ASSIGNED TASK | Copy out the data exactly, leaving the pictures behind.

DATA TO EXAMINE |

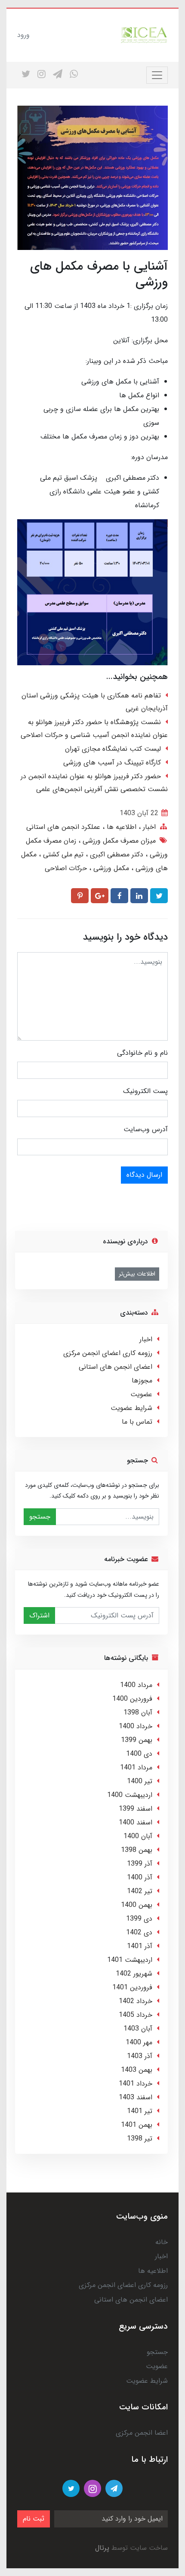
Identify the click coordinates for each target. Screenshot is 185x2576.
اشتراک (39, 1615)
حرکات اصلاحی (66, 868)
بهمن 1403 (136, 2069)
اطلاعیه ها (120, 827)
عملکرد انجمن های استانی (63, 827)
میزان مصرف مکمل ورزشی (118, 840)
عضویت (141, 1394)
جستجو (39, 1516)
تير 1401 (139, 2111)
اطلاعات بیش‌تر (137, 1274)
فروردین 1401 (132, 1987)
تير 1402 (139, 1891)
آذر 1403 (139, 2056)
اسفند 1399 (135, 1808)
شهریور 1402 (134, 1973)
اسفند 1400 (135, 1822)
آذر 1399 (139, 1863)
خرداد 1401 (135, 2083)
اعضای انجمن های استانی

FINISHED TASK |
Identify the click coordinates for each target. Screenshot is 185x2576.
اشتراک (39, 1615)
حرکات اصلاحی (66, 868)
بهمن 1403 (136, 2069)
اطلاعیه ها (120, 827)
عملکرد انجمن های استانی (63, 827)
میزان مصرف مکمل ورزشی (118, 840)
عضویت (141, 1394)
جستجو (39, 1516)
تير 1401 (139, 2111)
اطلاعات بیش‌تر (137, 1274)
فروردین 1401 (132, 1987)
تير 1402 (139, 1891)
آذر 1403 (139, 2056)
اسفند 1399 (135, 1808)
شهریور 1402 (134, 1973)
اسفند 1400 (135, 1822)
آذر 1399 (139, 1863)
خرداد 1401 (135, 2083)
اعضای انجمن های استانی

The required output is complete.